Posted on January 12, 2004 in Accountability Journalists & Pundits
A letter from MoveOn (the group that the RNC fears as much as Howard Dean) pointed me to several articles that have been percolating in the foreign media about Vice President Dick Cheney’s involvement in a bribery scandal. Le Figaro reported more than three weeks ago:
It focuses notably on the French company Technip and the American Halliburton, which were associated in a Nigerian operation. Such an international inquiry is possible since the 1997 adoption of an OECD convention on the “fight against the corruption of foreign public officials in commercial negotiations” which came into effect in French law in 2000. It’s within this new judicial framework that the Judge Renaud Van Ruymbeke is conducting his investigations and the Paris court contemplates an eventual indictment of the present United States’ Vice President, Richard Cheney, in his capacity as former CEO of Halliburton. The investigations concern 180 million dollars of commissions paid on the occasion of a gas complex bid in Nigeria. The hypothesis of an eventual indictment of Dick Cheney is officially contemplated by French justice. According to projections of the case, he could be charged with “eventual complicity in supplying the means or the orders or the reception (of stolen goods)”, for the misappropriation of public property.
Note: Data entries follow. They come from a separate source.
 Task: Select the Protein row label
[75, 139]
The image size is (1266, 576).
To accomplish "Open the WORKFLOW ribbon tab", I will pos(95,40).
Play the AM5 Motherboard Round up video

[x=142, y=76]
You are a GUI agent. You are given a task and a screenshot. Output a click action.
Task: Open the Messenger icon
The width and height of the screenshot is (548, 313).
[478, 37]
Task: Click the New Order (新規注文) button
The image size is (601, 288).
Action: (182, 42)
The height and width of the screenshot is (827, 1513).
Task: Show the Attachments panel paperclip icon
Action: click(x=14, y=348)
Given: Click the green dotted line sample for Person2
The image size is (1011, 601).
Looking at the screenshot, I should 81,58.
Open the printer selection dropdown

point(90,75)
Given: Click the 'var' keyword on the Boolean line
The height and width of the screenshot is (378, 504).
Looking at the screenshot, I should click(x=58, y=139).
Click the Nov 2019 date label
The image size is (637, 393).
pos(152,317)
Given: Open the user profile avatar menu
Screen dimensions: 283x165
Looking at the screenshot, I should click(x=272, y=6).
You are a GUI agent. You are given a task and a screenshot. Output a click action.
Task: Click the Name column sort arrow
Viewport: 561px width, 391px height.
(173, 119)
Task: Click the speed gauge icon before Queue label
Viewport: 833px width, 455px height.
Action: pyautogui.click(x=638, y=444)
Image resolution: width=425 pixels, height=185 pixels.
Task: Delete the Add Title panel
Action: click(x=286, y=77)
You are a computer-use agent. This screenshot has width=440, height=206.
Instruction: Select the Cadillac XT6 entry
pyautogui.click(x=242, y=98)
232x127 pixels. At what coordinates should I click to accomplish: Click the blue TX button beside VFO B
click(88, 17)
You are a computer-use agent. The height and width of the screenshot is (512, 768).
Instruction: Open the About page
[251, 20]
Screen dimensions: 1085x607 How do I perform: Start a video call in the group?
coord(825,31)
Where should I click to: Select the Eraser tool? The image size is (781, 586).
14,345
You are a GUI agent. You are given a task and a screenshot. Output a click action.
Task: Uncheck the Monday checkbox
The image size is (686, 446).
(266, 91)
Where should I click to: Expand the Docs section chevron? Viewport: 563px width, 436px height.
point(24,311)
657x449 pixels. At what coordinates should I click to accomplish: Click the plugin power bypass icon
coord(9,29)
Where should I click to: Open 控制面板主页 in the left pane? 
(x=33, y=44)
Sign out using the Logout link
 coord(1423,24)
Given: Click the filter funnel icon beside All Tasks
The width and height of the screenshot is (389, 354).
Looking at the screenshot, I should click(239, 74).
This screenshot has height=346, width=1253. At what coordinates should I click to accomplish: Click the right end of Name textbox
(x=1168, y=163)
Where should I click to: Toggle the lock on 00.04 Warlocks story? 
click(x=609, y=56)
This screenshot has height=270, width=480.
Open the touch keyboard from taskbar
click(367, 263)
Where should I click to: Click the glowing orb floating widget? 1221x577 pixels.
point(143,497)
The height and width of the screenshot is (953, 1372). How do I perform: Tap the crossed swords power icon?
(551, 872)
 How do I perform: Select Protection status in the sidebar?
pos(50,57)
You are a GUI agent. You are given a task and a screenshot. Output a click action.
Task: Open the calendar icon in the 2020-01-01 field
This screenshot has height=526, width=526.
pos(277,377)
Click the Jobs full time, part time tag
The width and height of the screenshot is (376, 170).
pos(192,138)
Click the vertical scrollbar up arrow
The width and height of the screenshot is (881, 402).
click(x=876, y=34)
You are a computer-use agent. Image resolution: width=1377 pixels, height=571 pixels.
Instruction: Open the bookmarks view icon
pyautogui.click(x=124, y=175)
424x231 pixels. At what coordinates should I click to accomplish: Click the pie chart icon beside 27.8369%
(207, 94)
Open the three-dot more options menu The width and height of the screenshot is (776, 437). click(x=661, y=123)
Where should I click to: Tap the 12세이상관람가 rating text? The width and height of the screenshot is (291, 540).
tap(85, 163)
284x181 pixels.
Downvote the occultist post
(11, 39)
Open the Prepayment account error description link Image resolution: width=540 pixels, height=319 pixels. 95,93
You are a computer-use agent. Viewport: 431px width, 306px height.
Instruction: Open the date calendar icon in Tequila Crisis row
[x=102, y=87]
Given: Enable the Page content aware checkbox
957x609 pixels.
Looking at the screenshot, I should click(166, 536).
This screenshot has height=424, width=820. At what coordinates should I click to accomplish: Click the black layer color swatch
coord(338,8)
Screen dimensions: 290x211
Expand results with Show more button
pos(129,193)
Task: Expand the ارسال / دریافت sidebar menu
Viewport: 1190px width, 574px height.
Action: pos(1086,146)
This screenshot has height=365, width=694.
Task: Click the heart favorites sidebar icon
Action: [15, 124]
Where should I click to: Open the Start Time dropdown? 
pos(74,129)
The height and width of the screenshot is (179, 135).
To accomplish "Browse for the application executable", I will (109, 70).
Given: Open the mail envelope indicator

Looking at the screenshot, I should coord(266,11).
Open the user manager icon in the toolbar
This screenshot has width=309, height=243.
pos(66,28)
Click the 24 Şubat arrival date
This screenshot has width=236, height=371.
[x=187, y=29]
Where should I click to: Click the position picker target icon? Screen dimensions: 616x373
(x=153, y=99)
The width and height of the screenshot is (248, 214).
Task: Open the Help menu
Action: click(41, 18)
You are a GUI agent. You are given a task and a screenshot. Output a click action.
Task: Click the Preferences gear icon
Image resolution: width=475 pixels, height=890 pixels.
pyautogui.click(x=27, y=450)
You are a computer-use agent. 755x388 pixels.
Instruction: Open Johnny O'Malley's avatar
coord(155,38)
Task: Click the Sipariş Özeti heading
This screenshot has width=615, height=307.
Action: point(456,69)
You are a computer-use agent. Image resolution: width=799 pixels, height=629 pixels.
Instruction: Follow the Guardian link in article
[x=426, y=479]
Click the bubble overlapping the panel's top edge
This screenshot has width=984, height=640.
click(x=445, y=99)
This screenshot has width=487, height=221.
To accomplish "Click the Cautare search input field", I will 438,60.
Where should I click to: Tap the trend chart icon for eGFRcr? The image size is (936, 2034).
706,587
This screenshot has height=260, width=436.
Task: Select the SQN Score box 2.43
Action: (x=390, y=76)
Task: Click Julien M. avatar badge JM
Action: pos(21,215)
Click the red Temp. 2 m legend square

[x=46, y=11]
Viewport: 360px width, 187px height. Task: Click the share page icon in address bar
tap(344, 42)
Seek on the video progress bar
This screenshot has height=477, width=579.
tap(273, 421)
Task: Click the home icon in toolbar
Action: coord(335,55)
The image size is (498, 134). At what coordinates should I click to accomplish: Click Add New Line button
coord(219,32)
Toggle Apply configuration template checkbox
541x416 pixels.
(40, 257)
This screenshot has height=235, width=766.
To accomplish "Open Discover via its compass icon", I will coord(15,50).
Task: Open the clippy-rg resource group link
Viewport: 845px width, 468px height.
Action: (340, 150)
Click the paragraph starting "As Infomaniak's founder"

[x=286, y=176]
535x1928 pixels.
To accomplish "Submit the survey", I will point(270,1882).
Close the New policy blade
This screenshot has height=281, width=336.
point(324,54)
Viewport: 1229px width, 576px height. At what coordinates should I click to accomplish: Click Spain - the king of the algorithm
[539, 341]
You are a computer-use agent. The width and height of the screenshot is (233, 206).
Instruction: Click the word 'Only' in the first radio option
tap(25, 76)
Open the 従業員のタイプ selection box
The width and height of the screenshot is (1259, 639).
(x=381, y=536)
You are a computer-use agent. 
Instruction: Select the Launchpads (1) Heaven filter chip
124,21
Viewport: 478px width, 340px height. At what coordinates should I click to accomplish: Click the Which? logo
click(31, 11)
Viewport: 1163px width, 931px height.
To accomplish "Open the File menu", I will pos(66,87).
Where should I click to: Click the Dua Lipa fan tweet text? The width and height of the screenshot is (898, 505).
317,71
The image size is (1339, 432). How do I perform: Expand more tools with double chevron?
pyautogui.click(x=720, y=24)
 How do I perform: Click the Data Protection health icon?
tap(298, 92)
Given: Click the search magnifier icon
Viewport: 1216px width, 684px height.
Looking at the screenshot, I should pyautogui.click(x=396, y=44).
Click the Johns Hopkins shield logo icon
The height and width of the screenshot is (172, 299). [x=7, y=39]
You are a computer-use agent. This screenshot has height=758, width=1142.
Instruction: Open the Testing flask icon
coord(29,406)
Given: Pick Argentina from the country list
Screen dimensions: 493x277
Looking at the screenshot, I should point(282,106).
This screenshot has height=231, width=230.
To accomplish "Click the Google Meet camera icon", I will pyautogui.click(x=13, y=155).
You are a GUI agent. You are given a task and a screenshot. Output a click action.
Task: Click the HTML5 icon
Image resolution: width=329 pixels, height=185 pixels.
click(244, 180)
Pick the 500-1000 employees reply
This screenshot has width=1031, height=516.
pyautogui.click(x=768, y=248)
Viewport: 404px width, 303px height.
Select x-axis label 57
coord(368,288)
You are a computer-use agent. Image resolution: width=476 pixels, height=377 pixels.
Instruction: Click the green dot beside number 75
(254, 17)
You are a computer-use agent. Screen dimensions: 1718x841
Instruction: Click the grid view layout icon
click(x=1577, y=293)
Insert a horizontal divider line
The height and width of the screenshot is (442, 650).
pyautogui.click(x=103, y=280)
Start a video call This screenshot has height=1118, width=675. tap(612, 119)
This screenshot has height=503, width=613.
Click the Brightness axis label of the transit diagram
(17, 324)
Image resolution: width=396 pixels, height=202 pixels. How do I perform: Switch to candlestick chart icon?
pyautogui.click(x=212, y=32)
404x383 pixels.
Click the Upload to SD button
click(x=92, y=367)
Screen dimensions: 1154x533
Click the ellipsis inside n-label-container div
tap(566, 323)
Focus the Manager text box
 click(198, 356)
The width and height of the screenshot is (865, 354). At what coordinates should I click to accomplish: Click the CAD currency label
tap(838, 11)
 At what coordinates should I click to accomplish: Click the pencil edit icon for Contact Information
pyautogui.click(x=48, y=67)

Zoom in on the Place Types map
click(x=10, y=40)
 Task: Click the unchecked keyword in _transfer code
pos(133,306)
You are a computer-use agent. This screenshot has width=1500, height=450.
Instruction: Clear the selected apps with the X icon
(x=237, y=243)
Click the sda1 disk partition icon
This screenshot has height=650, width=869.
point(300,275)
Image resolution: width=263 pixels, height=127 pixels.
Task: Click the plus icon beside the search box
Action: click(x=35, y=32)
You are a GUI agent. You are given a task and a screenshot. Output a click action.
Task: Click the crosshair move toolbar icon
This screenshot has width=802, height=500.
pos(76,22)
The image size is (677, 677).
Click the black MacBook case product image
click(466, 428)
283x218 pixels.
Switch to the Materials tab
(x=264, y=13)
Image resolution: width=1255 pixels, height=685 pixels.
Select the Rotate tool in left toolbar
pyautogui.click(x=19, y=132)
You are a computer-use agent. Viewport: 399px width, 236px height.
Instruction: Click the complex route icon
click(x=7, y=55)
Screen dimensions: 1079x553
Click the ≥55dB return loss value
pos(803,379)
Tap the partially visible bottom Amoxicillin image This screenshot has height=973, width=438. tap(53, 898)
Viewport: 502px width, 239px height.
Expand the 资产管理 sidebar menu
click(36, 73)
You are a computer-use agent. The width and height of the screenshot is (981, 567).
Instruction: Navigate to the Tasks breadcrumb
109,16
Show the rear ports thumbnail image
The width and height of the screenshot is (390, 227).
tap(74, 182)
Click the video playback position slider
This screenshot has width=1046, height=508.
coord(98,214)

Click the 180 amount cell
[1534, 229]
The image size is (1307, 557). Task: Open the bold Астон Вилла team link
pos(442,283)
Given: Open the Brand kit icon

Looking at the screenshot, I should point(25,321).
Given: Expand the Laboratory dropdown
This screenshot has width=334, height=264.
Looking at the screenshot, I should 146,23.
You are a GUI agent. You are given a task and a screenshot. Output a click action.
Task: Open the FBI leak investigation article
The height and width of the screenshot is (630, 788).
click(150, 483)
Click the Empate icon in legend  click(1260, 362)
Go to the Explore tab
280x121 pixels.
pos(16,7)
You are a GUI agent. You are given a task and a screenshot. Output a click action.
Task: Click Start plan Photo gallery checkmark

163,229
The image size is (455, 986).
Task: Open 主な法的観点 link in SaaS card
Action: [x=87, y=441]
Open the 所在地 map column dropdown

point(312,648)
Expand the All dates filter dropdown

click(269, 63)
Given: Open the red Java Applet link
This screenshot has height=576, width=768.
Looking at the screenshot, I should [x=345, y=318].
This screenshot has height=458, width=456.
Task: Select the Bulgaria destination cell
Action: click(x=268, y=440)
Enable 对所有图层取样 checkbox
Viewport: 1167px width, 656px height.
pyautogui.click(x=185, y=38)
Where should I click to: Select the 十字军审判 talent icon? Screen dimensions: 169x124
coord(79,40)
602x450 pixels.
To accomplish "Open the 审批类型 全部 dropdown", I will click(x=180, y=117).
Last Saturday morning, the Dallas Morning News was the first American paper to cover the unfolding scandal. Once more, the American people have been left in the dark while the rest of the world gets to see the full story.
I think the Watergate legacy is leaning hard on American reporters. A scandal of this proportion outstrips what Nixon and Clinton did, combined. Timid journalists, warned by their editors and publishers not to make waves, slip off to follow nonstories such as Howard Dean’s “anger” and similar “character”-based fluff pieces. American news does not tell us how those in our government affect our lives, they make no ties to the deficit and the lousy economy, to the Patriot Act and the sense of fear dogging our people, to the war and the empty slots among us that were once filled with virile young men.
None of these men or women wants to be responsible for bringing down the Bush Administration. They see the pillage of Carthage, perhaps, or the sack of Alexandria or the 1917 Bolshevik Revolution if these criticisms reach the public eye. I think they imagine too much, that they fear you and me too much.